La ville était un modèle de relations inter-ethniques, mais le siège de Sarajevo a causé des changements dramatiques de population. Nonobstant les milliers de réfugiés qui quittèrent la ville, un immense nombre de Serbes de Sarajevo partirent pour la République serbe de Bosnie. Le pourcentage de Serbes dans la population totale de Sarajevo a chuté de plus de 30% en 1991 à légèrement plus de 10% en 2002. Les régions de la municipalité de Novo Sarajevo faisant maintenant partie de la République serbe de Bosnie ont formé le Srpsko Sarajevo (Sarajevo serbe), où se trouvent maintenant la plupart des Serbes d'avant-guerre. Quelques Serbes qui revenaient à Sarajevo ont été durement traités par les réfugiés retournant à leurs maisons (notamment à Ilidža).
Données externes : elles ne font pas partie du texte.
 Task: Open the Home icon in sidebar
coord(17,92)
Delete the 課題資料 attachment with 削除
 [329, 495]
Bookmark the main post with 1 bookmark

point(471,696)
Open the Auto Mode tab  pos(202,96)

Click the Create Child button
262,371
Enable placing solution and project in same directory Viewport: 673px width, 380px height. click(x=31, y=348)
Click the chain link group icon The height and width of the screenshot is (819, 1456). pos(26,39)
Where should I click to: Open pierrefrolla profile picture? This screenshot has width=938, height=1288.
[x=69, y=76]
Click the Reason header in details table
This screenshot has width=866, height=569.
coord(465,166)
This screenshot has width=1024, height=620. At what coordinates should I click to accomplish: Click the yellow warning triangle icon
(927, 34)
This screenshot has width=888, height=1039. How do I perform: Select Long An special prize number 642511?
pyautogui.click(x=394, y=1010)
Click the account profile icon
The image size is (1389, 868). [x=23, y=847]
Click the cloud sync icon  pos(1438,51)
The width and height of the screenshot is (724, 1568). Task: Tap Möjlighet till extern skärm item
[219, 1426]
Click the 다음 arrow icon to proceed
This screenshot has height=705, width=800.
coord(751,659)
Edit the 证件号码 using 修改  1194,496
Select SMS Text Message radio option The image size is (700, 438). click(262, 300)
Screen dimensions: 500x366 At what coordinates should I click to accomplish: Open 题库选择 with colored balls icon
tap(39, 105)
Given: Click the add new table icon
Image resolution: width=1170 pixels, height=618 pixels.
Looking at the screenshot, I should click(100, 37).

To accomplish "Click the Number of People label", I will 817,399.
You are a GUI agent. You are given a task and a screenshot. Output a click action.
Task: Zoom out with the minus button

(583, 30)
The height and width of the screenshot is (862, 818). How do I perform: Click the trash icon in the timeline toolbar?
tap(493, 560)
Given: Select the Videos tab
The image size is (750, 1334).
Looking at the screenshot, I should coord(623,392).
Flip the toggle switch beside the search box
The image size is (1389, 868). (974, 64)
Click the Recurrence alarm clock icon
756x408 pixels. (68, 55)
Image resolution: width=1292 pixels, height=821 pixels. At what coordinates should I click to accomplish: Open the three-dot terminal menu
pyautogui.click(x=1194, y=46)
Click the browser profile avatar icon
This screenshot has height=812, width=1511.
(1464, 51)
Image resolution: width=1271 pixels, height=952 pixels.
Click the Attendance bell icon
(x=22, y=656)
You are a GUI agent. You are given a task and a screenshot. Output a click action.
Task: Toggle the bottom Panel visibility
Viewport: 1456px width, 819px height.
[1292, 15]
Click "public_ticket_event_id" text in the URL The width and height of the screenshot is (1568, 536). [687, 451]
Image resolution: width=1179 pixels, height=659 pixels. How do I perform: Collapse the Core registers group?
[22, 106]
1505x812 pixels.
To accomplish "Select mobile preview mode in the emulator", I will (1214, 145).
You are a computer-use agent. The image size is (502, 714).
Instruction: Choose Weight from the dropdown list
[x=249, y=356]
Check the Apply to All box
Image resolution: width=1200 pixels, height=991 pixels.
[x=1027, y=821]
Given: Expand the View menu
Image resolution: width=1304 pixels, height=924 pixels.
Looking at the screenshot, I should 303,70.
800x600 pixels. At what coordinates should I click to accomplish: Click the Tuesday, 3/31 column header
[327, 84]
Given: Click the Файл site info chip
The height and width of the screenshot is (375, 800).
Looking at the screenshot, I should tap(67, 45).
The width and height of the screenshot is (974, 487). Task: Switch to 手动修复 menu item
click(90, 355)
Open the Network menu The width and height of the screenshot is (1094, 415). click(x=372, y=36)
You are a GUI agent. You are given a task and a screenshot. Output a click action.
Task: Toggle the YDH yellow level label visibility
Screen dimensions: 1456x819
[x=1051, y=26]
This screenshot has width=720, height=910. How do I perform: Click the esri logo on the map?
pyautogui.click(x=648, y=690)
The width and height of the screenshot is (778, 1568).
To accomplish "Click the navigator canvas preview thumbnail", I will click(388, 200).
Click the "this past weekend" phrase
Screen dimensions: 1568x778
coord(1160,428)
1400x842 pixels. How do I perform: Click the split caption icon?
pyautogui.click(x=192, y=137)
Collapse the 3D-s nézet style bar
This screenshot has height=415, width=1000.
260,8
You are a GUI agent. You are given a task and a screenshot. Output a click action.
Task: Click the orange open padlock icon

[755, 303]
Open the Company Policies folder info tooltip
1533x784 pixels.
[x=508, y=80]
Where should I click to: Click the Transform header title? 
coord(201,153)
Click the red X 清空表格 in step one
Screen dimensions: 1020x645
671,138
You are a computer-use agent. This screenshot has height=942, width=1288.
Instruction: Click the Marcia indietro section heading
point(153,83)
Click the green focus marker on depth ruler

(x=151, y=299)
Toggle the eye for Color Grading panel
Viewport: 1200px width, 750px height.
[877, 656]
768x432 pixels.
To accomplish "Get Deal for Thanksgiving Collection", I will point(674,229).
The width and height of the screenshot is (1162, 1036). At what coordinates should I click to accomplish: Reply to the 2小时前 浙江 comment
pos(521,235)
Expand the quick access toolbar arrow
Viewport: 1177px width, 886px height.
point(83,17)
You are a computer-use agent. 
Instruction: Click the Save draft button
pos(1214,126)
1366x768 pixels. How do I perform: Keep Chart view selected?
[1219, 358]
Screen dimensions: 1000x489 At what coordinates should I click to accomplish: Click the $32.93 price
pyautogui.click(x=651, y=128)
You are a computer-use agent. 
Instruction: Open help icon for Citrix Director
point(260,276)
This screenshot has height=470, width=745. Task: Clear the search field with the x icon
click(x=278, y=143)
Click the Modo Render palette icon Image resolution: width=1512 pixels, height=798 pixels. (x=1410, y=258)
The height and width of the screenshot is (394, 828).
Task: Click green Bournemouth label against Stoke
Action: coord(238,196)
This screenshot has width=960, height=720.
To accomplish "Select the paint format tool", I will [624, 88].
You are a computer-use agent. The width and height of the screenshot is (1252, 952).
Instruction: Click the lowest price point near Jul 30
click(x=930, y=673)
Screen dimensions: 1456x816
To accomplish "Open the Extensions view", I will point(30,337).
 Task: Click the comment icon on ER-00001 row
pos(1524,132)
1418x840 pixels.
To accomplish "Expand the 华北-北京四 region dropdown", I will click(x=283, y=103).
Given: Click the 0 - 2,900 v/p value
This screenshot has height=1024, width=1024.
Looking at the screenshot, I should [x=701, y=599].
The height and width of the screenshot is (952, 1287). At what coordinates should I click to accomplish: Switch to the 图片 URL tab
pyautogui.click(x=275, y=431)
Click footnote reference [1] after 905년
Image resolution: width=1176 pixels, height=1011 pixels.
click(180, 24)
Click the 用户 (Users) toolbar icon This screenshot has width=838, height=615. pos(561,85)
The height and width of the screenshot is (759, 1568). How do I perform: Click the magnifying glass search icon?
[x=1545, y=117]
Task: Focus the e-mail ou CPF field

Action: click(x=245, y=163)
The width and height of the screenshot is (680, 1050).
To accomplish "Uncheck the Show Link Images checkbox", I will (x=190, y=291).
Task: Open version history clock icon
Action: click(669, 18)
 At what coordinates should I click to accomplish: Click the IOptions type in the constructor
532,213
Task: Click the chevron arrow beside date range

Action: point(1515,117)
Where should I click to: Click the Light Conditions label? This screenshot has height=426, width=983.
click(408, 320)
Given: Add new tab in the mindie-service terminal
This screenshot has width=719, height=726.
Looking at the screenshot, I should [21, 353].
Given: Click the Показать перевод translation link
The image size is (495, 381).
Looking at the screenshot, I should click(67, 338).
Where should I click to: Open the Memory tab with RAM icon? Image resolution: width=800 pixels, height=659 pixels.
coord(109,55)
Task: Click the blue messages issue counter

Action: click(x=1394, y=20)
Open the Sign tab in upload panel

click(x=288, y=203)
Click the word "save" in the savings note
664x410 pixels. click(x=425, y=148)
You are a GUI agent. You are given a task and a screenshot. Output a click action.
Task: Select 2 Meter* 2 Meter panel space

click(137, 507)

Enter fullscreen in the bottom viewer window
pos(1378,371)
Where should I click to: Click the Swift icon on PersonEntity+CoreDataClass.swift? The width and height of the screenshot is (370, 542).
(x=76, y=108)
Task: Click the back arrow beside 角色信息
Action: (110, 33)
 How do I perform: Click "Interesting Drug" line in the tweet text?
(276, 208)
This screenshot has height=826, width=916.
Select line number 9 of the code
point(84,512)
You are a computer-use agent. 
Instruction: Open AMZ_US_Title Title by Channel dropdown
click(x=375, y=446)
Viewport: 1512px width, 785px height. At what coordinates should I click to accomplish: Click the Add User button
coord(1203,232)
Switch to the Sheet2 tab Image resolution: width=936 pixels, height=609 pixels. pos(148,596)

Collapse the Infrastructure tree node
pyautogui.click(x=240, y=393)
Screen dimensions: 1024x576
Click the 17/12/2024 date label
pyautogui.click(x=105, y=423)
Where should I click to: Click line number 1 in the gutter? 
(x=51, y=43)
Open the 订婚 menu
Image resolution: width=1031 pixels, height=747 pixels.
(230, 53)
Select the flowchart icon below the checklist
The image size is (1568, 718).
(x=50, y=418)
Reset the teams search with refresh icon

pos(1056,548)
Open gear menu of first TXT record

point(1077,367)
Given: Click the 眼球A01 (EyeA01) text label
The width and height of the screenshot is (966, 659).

Depuis les années sombres du début des années 1990, Sarajevo a accompli des progrès énormes, et est sur le chemin du rétablissement comme capitale européenne moderne. En 2004, la majeure partie des dommages faits aux bâtiments pendant le siège étaient réparés, et les ruines et les impacts de balles sont devenus rares. Des projets de construction ont fait de Sarajevo peut-être la ville avec la plus rapide croissance de l'ex-Yougoslavie. La population métropolitaine de Sarajevo en 2002 était d'environ 401 000 habitants, soit 20 000 de moins qu'en 1991. Avec sa croissance et sa reconstruction actuelle, Sarajevo pourra un jour rejoindre son niveau de la fin des années 1980, mais les cicatrices du siège de Sarajevo ne pourront jamais disparaître.